一口气蕴在口腔里,鼓了鼓,像是一只正在雨天里呱呱乱叫的蛙,倒是可爱的紧。
“好了,一口浊气吐出,倒是要去瞧瞧是哪个不长眼的。”林玉兮对着洗漱台前的镜子笑了笑,咧着一嘴的大白牙。
适才她虽是觉得来人可能是段莹,可这细细念着,她的习惯,哪里是段莹不知晓的。这等的时辰,她都是倒头大睡,不知今夕是何夕呢。不过就是昨日里她念着的事儿多了些,睡得晚了,竟还是醒的早了。
林玉兮瞧了瞧这镜子里倒映着的眼底青黑,不由的扒了扒自己的脸,做着鬼脸。
枝丫那肥嫩的鸟儿依旧在啾啾啾的叫个不停。
“哼,扰人清梦。”林玉兮说着,就是取了这窗台上不知何时散落了的石子头,就是朝着那个肥嫩的鸟儿扔了去。石头的突然来袭,自是惊了这枝丫的肥鸟,扑哧一声,倒是飞的极快,在这弥漫了湛蓝的天空里,极快的就是消失了那灰扑扑的身影。
大抵是倦鸟归巢,亦是恋家。
这处的枝丫,不论这肥鸟飞到了哪里,不论春秋冬夏,仍旧是会在这处待着,久远不曾离开。
林玉兮的眼神停留在那处褐色的这丫所做了的鸟窝里,深深叹了一口浊气。
若是没了昨日那封信件,她今日便是更要睡到日高起呢。
她又是抬眸瞧了一眼这日头,倒是太阳升了起来,光晕大的很,叫人只得眯着眼瞧着,眼前是一片的金黄颜色,倒是惑人的很。
穿上了这墨蓝色校服,又是稍稍打扮了些许,林玉兮才是下了这楼层。
一从梨花掩映之间,是墨色校服的少年郎,那深墨色的帽子掩着乌压压一片的发,清隽的脸上带着温和的笑意,带着的边框眼镜更是显得斯文俊秀。那镜片在这较大了的日头下,晕着昏黄的光,叫人瞧不清眼底。
“倒是叨扰玉兮小姐了。”易堂潇说着,就是温和的笑着,足足的暖意,晕着日头下洒着的日光,仿若是入了人的心,搅扰着,不清。
“无妨,无妨。”林玉兮笑着,唇边的酒窝一深一浅,更是杉杉可爱。
“早知道是你的话,我就是把昨天你的衣服拿下来还了你的。”林玉兮说着,不由的就是多了几分的窘迫。亦是她的错,应当早些时辰把这衣服给他送去的。
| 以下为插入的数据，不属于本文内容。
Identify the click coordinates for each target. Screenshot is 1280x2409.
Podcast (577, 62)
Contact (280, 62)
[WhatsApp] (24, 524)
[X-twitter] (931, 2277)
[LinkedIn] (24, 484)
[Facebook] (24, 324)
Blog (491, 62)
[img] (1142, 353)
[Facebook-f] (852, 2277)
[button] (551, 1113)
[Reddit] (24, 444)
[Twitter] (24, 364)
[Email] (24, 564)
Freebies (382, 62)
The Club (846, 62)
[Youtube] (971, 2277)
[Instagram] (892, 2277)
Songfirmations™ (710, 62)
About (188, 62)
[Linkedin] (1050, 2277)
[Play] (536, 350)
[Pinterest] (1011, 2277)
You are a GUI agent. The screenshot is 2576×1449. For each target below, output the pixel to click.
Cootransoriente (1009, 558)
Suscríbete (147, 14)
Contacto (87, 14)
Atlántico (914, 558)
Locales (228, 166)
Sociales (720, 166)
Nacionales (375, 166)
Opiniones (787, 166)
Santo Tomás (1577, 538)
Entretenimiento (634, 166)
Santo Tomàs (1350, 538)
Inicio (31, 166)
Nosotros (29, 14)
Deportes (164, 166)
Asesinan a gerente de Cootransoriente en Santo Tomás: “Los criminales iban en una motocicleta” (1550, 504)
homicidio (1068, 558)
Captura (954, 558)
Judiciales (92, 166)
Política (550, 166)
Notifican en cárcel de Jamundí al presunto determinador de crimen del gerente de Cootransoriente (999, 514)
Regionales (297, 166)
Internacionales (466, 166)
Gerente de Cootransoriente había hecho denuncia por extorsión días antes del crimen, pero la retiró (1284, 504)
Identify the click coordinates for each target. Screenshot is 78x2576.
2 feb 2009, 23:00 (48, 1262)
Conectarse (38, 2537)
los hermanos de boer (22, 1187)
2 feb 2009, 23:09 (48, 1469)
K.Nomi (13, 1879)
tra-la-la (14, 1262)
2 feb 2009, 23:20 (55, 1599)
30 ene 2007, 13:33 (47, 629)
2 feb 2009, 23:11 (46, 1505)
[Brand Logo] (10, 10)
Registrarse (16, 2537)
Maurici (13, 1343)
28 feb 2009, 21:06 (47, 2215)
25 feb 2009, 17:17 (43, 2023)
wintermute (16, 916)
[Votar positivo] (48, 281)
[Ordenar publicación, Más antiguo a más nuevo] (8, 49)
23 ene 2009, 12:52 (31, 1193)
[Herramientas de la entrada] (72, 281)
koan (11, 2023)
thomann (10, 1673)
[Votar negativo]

这校服,便是学校合资买了的,虽是衬身,可到底每人不过都是着两件罢了,昨夜她正是占着了易堂潇的一件,今日里,便是直叫人家穿上另一件了。
若是另一件还是有些污渍的,倒更是她的罪过了。
她这般念着,还当真是在易堂潇那墨色校服外套的袖口处,瞧见了一片奶黄的污渍,心下更是窘迫愧疚的厉害起来。
瞧吧,她就是这般的不知交际。这等的衣物,自然是要早些送了过去的。昨天人家亦是一番好意,可这今日就是被她害的只得穿着有污渍的衣服了,到底是她的错啊。